I'm almost positive I've decided to go to Eastern Washington (I know, big surprise)!!! UW didn't accept me, which makes an easy decision even easier. EWU offered me another fellowship, which would let me pay in-state tuition (out-of-state tuition is $11,000 more per year, ridiculous). I applied for two GSAs that would waive the tution, so I'm still waiting to hear back about those. Jonathan Johnson--the prof who's been emailing me--had a lot more encouraging things to say about the GSAs...they are definitely rooting for me.

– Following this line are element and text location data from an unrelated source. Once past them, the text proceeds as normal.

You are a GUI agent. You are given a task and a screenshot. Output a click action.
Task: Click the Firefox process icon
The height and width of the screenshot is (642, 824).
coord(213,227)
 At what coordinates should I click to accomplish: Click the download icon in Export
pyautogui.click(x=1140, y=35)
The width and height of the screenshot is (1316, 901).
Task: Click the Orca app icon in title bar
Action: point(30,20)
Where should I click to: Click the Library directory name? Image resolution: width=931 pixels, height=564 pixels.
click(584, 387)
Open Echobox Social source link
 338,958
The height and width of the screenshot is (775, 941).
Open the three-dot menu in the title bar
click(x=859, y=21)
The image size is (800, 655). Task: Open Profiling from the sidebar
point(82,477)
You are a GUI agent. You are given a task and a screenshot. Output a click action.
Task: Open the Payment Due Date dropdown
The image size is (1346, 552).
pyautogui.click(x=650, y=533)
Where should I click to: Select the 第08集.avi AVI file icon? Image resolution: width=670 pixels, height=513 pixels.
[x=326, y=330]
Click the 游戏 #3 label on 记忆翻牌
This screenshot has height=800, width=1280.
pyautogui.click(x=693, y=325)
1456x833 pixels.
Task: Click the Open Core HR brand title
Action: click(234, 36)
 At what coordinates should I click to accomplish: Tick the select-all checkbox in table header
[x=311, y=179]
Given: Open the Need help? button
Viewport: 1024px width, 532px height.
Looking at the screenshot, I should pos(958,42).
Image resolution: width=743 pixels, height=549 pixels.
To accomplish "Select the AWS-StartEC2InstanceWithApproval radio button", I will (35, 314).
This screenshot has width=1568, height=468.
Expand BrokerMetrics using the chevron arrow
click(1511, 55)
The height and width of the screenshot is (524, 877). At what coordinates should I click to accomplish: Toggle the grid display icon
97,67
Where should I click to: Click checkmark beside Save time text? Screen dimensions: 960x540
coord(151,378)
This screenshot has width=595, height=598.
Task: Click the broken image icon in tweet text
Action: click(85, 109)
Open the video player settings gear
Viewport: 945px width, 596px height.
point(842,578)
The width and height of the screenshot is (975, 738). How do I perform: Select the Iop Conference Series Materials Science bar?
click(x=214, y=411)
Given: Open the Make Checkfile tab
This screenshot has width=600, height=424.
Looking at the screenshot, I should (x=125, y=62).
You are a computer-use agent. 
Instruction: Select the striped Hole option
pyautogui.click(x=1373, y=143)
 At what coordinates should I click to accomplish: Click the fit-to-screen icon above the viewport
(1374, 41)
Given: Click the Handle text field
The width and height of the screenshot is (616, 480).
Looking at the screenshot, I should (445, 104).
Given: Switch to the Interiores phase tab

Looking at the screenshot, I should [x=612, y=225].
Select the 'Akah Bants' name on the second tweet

I can't believe how quickly the end of my time in Thailand is approaching! Our April vacation flew by. Last weekend, Isaac and I went with our friend Kong to Chinatown, walked around, saw some temples, ate dim sum, almost got caught up in the biggest clash between the red shirts and the government that they've had yet (21 people killed and somewhere around 800 injured--it was already getting intense while we were there, and we missed the big hullabaloo by about half an hour), escaped on motorcycles, survived.
On Sunday we had a cell group "outreach" which took about ten of us on a van ride to the beach. We took a ferry to Ko Larn, probably the closest decent beach to Bangkok. It wasn't stunning, but it was super fun to swim and play on the beach.
Last night we (Isaac, Tai, Kwang, Rung, and Awn) got back from a 3-night stay in Roi Et (province about 7 hours away) with May Awn and Rung's families. The first two nights we stayed in a small town with May Awn's parents. They live right on the river and have rice paddies that are sooooo beautiful. We took a drive to "play water" in Mukdahaan, a neighboring province (that's just across the river from Laos). That was super crazy. It's like a mardi gras water fight.... Everyone is on the side of the street or in the back of trucks with water guns or dumping buckets of water on each other. The kids have a great time with it, but so do the teenagers and adults, who get drunk and dance in the streets and smear powder on everyone's faces. It was fun for a while, but sitting in the back of our truck while everyone targets you for being farang and sometimes dumps bucket after bucket of ice water on you before putting their powdery hands all over your face gets a little tiring.
The third night we stayed at Rung's mom's house in a bigger city. It was sweet to see what real Thailand is like and to see people relaxed with their families. There were a lot of cultural things that would probably make good details for poems, but I'm still pretty tired from the whole trip and trying to get in the teaching mindset again, so that might have to come later.
2 comments:
I'm so glad things are going well and that you escaped that sticky situation! And yay for grad school!
Congrats - it looks like things are really coming together for you!